Cassettes Won’t Listen – Evinspacey
aaamusic | On 16, Aug 2011
If you’re anything like me, the first thing you’ll notice about Brooklyn solo artist Cassettes Won’t Listen (Known to his mum as Jason Drake) is his utterly uncanny vocal resemblance to Hot Chip singer Alexis Taylor. Seriously, it’s identical. That’s a very good thing. His delicate, tuneful sigh goes with his brand of doleful electro seamlessly, case in point on album highpoint Perfect Day, where the relaxed yet blissfully happy vibe combines to make something quite beautiful, like Ben Gibbard’s The Postal Service covering The Stone Roses’ Waterfall. Somewhat unfortunately, the rest of the album doesn’t quite fit the same way, save for the delicate, piano led pop of Harp Darkness.
For most part it follows the same template set by first single The Echoes, whip-sharp dubstep shaped pop songs with Drake’s keening voice, distorted in some way floating over the top. On The Echoes, this is intensely exciting, but as ever, repetition makes everything lose it’s shine, Stuck and Pick Me Out follow this template very closely, and Wave To The Winners’ lurch into dubstep just sounds desperate, far, I’m sure, from the effect Drake was hoping for. This is also not helped by some clunky, melodramatic lyrics either, like this gem from The Night Shines, “It was cloudy so you couldn’t see a thing… the night shines/ We all fall down.” It’s telling that Drake’s last LP, 2009’s Into The Hillside was entirely instrumental and received much better than this particular record was.

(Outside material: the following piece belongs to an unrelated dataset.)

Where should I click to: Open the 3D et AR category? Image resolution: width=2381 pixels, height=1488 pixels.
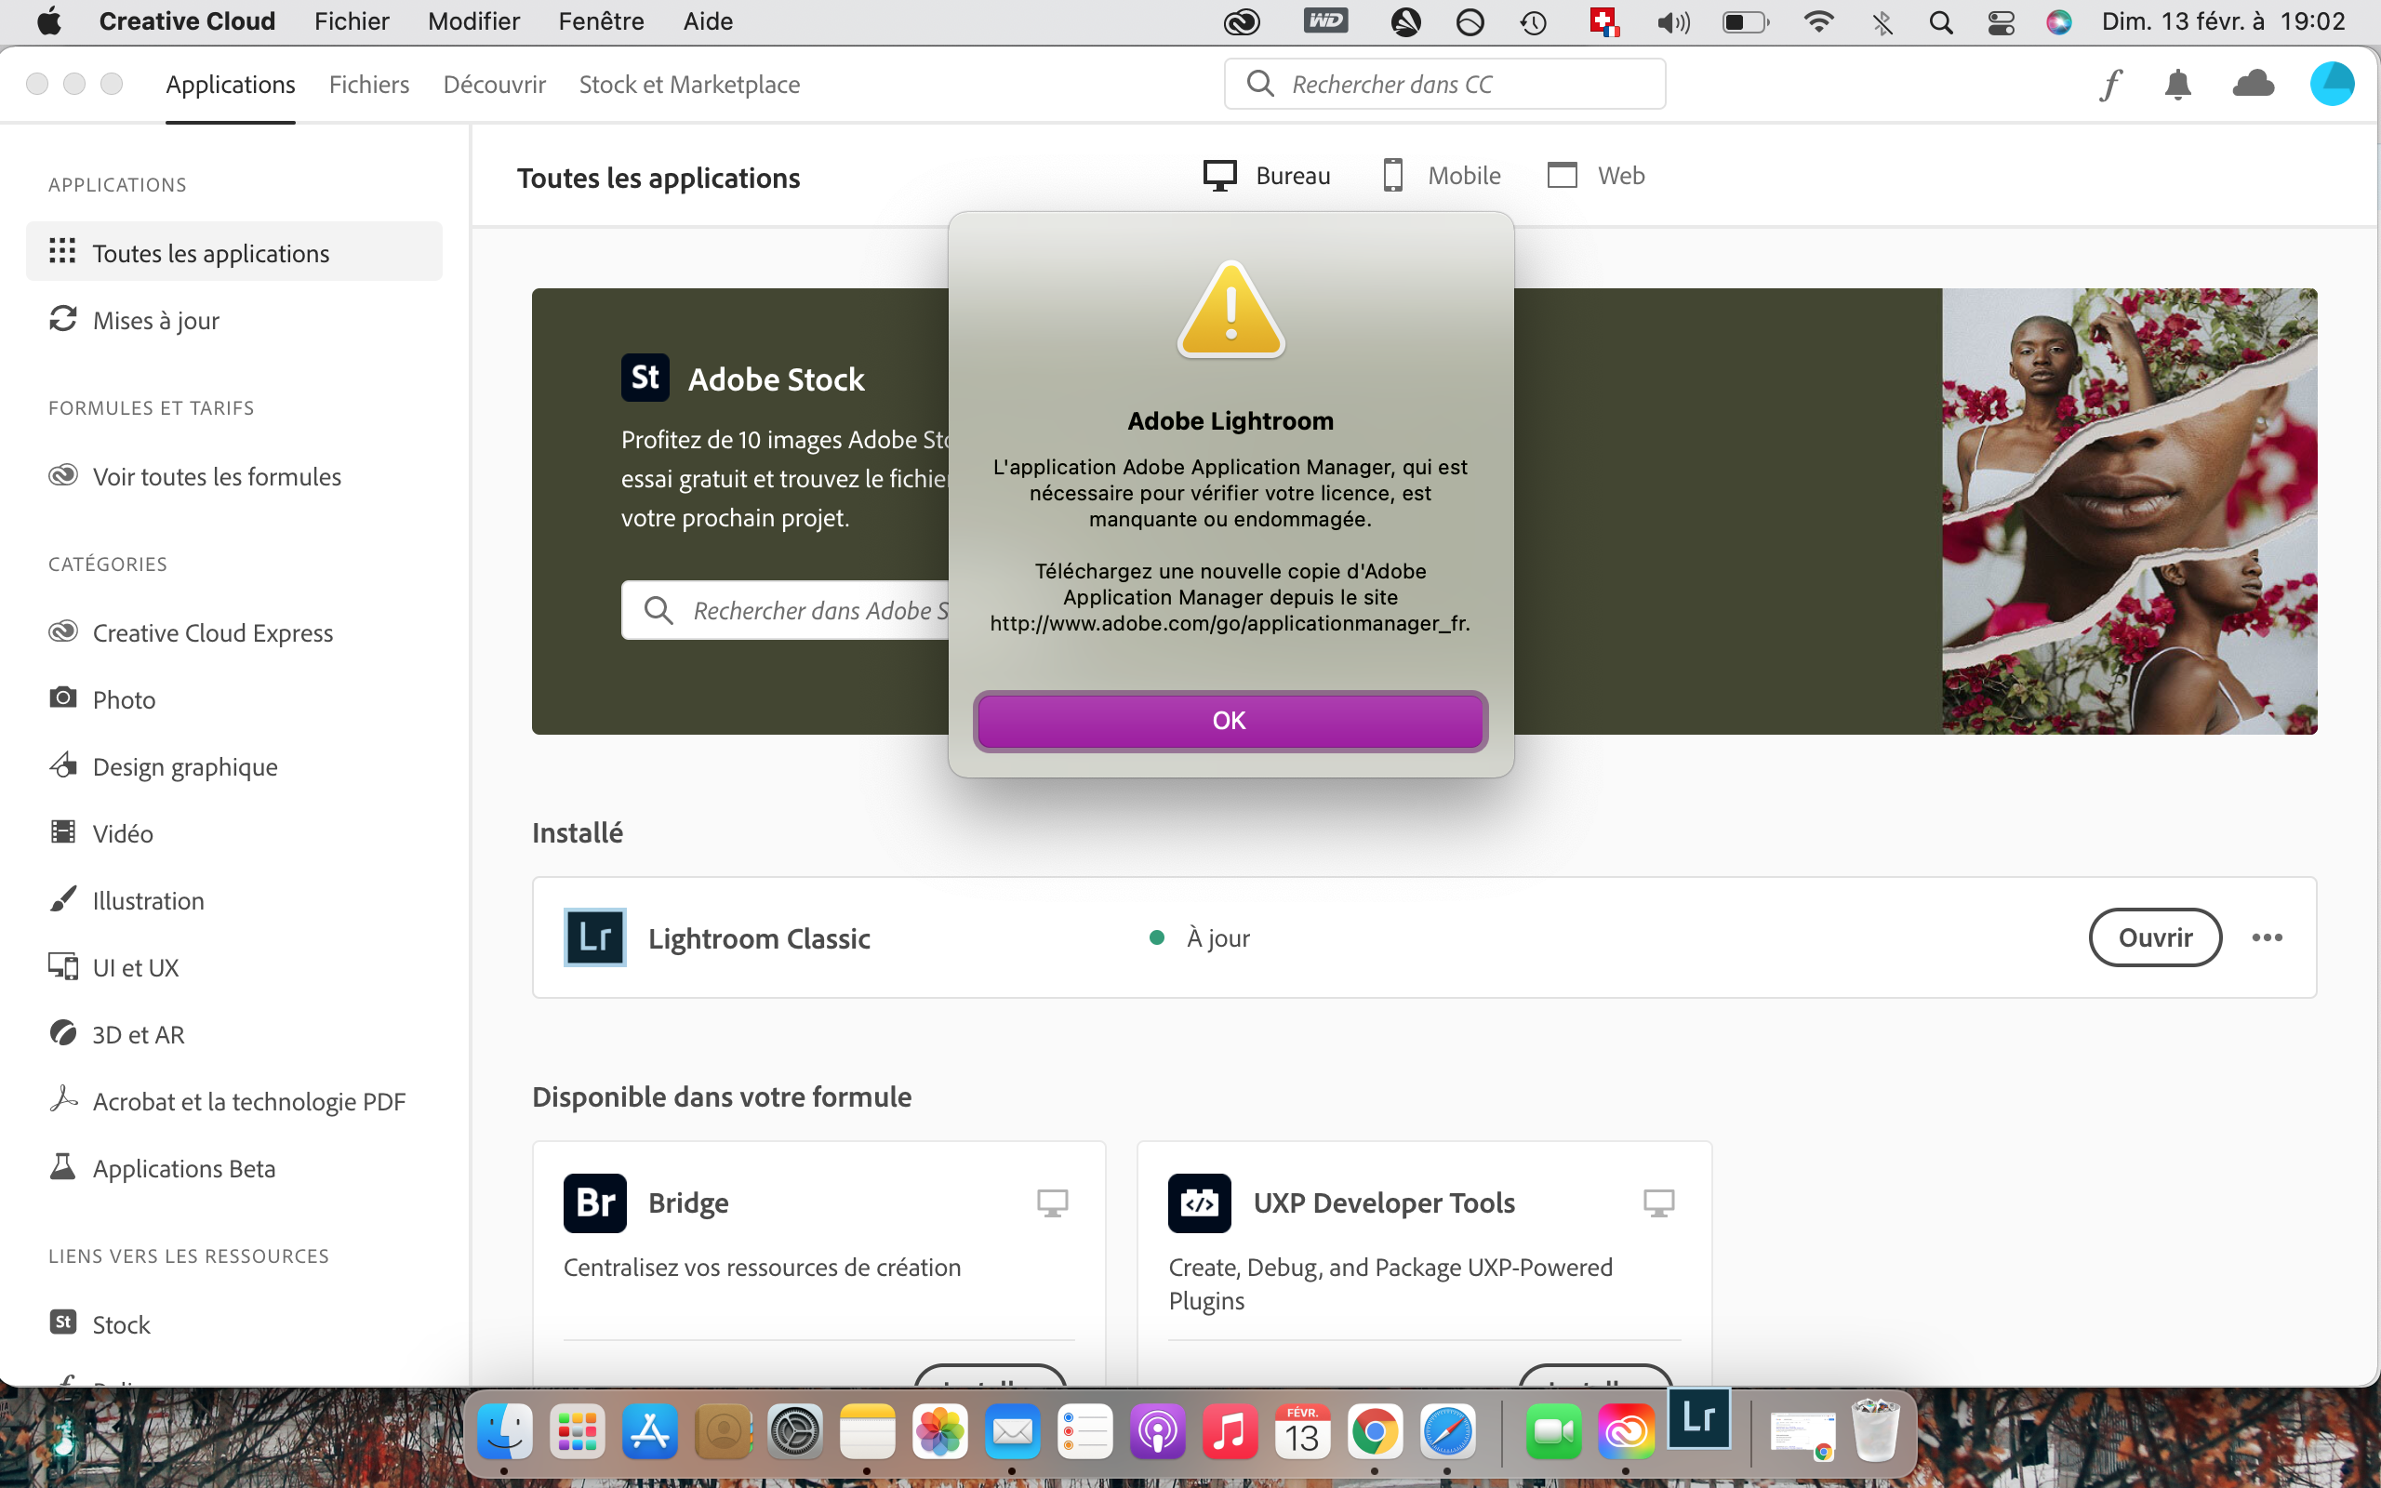coord(138,1033)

So in essence, this is a pretty standard pop album, one or two truly classic songs (The Echoes and Perfect Day) surrounded by stuff that tries to sound like it but can’t match the sheer exuberance of either of them, by all means get your hands on the latter two mentioned tracks by any means necessary, but you honestly don’t need much else from this album.